# Day 6: RCC

## Logistics
Today we are going to be learning about and using UChicago's computing cluster, called **Midway**. 

I am using this jupyter notebook only for notes, we will not be running anything, so all cells will be markdown cells. 

So go ahead and pull today's notebook just to have as a reference, or you can just follow along on my screen.

I think it's really importnat not to just know how to autopilot use things, but to really understand how they work. So this is going to be maybe more lecture than other days, but the goal is that you'll come away understanding *how* computing clusters work in addition to being able to use them.

## Outline
1. What is an RCC? What is Midway?                        
2. Getting connected to Midway                            
3. Data storage and data transfer
4. Supercomputer basics, how midway works
5. Midway for research (jobs/software)                                   

## Introduction to Midway

RCC stands for Research Computing Center, and it is UChicago's high-performance computing hub.
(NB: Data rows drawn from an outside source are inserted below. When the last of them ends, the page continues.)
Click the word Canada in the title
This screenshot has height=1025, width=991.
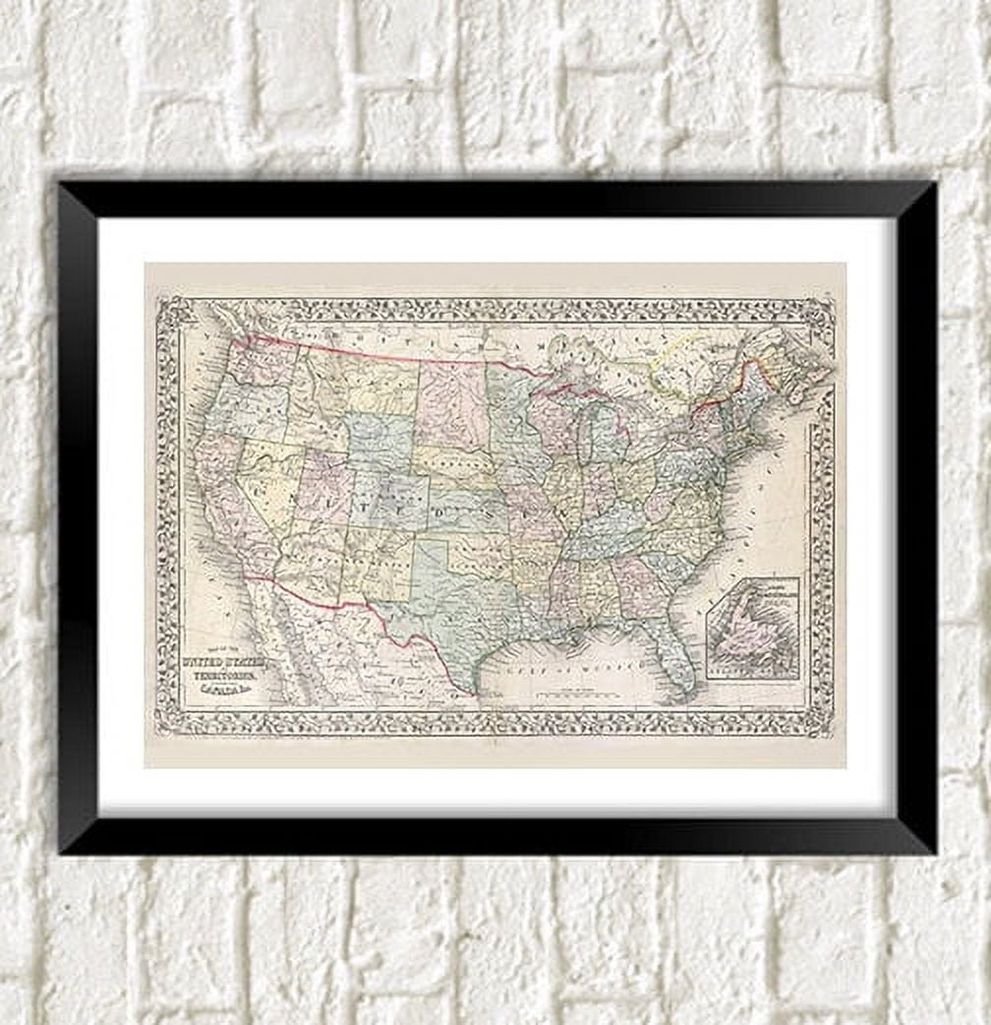coord(234,694)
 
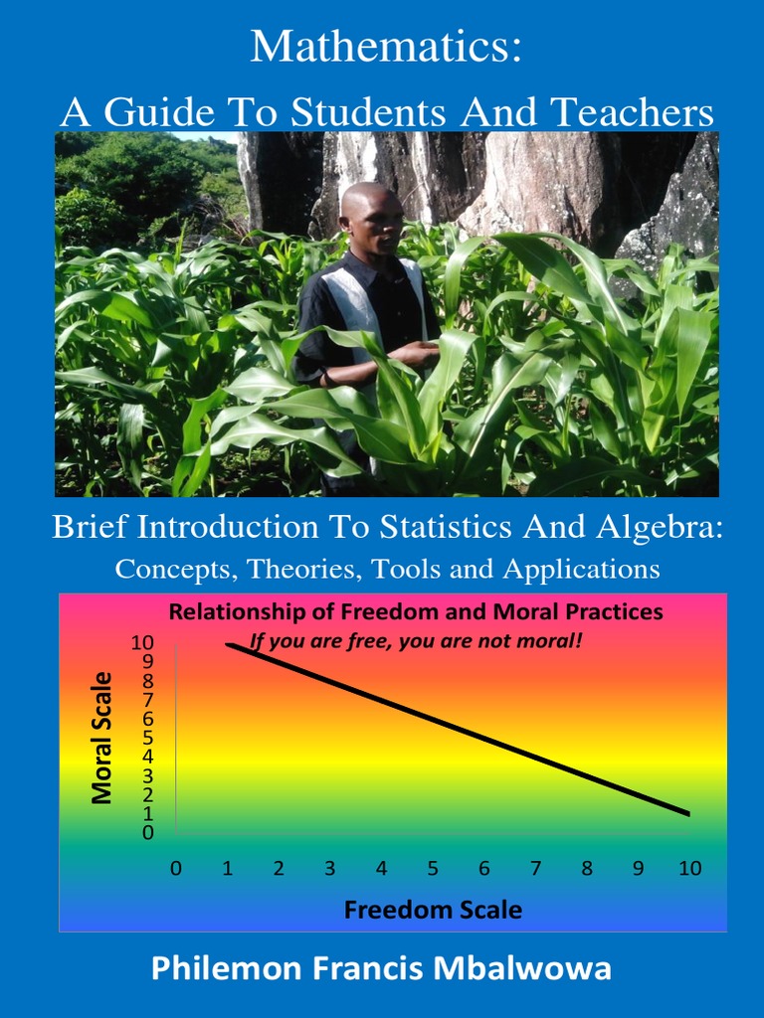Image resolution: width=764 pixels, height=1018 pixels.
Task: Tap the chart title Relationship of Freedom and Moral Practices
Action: (416, 612)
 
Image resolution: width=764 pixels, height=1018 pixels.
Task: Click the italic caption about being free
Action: (416, 641)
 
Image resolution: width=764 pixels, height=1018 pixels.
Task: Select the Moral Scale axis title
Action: (101, 738)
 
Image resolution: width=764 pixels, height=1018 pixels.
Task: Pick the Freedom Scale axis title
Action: (433, 909)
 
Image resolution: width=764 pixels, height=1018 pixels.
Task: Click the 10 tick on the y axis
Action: (142, 643)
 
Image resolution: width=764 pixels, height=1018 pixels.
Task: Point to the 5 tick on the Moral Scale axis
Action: (147, 738)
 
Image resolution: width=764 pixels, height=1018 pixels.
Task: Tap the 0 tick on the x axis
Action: (176, 868)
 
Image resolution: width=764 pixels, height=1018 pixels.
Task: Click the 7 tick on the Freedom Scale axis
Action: (535, 868)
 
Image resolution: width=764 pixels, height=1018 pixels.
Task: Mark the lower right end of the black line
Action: (688, 814)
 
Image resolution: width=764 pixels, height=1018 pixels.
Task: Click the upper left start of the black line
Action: (228, 644)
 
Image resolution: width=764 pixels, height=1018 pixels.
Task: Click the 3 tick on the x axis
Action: (330, 868)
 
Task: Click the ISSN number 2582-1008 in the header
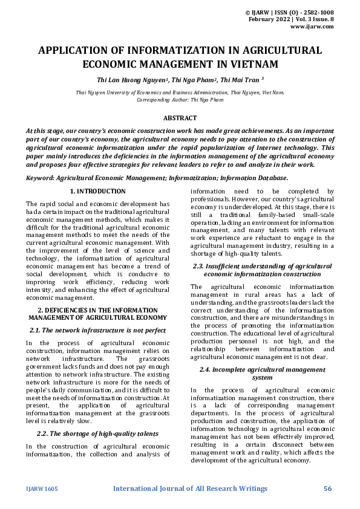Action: (317, 12)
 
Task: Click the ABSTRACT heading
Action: (180, 119)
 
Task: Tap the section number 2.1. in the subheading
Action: (38, 330)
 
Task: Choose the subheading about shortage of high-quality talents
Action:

Not only does the RCC actually manage the computing cluster, but they also provide support such as software installation, workshops, one-on-one consulting and much more. Basically, they handle all of the computing and storage systems that we the researchers can use for our work.

The computing cluster is called Midway. As the cluster is updated and added to, they push out new versions. So currently most of us use Midway2, but Midway3 does exist and will be more widely adopted soon. A computing cluster (or HPC cluster) is quite literally a bunch of big computers together in a room. So somewhere nearby we have a room that looks something like this.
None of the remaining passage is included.